Activity: Go through the records below and copy out every line holding "agent".

Stored records
__________
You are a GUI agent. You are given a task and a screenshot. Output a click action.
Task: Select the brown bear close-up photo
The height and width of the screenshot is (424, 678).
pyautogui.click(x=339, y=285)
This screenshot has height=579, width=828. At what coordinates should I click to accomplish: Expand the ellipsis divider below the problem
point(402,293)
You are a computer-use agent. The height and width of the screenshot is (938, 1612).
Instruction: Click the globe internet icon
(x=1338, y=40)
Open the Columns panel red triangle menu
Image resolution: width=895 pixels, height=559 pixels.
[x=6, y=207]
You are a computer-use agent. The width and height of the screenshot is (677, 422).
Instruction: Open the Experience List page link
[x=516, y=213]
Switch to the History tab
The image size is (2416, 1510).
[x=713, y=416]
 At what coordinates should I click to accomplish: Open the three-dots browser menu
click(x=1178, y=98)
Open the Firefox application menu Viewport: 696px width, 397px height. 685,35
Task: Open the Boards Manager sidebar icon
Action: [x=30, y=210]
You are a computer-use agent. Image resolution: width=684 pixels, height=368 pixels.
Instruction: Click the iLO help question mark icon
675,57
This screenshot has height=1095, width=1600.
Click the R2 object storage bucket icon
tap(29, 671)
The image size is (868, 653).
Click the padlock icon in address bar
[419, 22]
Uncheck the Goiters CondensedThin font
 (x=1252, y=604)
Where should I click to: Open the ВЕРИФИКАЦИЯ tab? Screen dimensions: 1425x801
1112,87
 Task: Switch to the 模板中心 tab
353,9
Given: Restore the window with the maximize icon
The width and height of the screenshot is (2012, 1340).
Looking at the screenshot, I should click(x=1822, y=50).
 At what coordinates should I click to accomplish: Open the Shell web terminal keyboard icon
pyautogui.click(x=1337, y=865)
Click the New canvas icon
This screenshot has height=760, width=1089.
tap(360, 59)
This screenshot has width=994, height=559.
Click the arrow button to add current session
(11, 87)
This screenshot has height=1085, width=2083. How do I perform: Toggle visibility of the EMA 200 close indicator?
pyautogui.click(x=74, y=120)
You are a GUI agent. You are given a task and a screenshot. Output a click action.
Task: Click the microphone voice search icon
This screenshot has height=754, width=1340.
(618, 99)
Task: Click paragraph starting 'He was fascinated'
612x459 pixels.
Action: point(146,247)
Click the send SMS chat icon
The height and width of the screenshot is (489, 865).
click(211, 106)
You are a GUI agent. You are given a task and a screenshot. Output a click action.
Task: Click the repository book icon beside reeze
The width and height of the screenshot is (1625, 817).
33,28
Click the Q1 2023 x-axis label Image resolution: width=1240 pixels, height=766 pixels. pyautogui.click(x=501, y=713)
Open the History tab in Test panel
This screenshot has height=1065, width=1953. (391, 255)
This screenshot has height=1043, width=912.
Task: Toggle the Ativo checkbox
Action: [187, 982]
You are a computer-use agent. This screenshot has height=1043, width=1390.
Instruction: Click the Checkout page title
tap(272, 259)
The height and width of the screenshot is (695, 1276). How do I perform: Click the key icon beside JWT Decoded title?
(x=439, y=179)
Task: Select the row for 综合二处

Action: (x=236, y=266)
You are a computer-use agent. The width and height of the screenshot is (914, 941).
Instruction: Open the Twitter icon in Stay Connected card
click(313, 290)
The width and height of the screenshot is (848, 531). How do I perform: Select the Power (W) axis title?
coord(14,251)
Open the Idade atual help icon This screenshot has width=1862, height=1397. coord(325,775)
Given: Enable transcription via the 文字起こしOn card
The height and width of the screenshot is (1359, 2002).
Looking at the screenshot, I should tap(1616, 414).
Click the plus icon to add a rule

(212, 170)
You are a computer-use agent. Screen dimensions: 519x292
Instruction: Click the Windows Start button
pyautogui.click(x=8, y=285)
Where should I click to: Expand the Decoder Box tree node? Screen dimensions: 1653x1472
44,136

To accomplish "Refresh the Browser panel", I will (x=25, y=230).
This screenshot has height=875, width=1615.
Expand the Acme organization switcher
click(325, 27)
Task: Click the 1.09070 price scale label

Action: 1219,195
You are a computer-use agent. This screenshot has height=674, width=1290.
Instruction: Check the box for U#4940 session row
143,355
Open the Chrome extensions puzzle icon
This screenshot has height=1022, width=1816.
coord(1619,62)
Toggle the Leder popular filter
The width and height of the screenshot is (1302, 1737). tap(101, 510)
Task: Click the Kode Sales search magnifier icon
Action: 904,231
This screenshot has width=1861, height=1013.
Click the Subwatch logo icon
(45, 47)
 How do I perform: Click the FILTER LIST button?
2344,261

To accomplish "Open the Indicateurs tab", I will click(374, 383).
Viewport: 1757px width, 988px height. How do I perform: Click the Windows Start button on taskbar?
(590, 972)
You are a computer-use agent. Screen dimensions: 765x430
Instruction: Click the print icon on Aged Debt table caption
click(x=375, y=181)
__________
Your solution:
You are a GUI agent. You are given a task and a screenshot. Output a click action.
You are a computer-use agent. The height and width of the screenshot is (938, 1612).
You are a computer-use agent. The width and height of the screenshot is (677, 422).
You are a computer-use agent. Image resolution: width=684 pixels, height=368 pixels.
You are a GUI agent. You are given a task and a screenshot. Output a click action.
You are a GUI agent. You are given a task and a screenshot. Output a click action.
You are a computer-use agent. This screenshot has height=1043, width=1390.
You are a computer-use agent. The width and height of the screenshot is (914, 941).
You are a computer-use agent. Screen dimensions: 519x292
You are a computer-use agent. This screenshot has height=674, width=1290.
You are a computer-use agent. Screen dimensions: 765x430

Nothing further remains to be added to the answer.